Rage, Zygmunt Miloszewski (translated by Antonia Lloyd-Jones)

A different sort of “body book,” Rage is a murder mystery set in modern day Poland. The prosecutor’s primary clue is a complete, seemingly intact skeleton comprised of the bones of a number of different people including that of a man who disappeared only two weeks prior, too soon to have naturally decomposed into a skeleton:

“Somebody has gone to a lot of trouble to complete the perfect skeleton,” he said. “To make sure that nothing is missing. You’ll be getting a full report from me, but the main findings are as follows: Most of the bones are Najman’s. But not all. [. . .]”
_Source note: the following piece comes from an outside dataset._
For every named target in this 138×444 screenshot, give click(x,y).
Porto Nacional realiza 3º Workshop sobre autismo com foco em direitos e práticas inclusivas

. . . Several theories ran through his head, each worse than the last. And each one featured a miserable psycho, lurking in the cellar of one of those Warmian Disney castles, surrounded by little heaps of bones sorted by type, and ticking off the missing items needed to complete his work. Screw that.

“So these are the bones of five different people?” he asked, to confirm it. “Our victim in the starring role, the bit players being the man who owned the hand, the man who owned one ear, the woman who owned the other, and in a walk-on role, the lady who kindly donated the missing parts.”

Author Zygmunt Miloszewski is Poland’s best-selling author, and reading Rage it’s easy to understand why. The novel’s protagonist, Prosecutor Teodor Szacki, strikes the perfect balance of sarcasm, determination, and jaded sophistication—a gumshoe with a distinctive voice that, in Llyod-Jones’s flowing translation, makes for a thrilling read.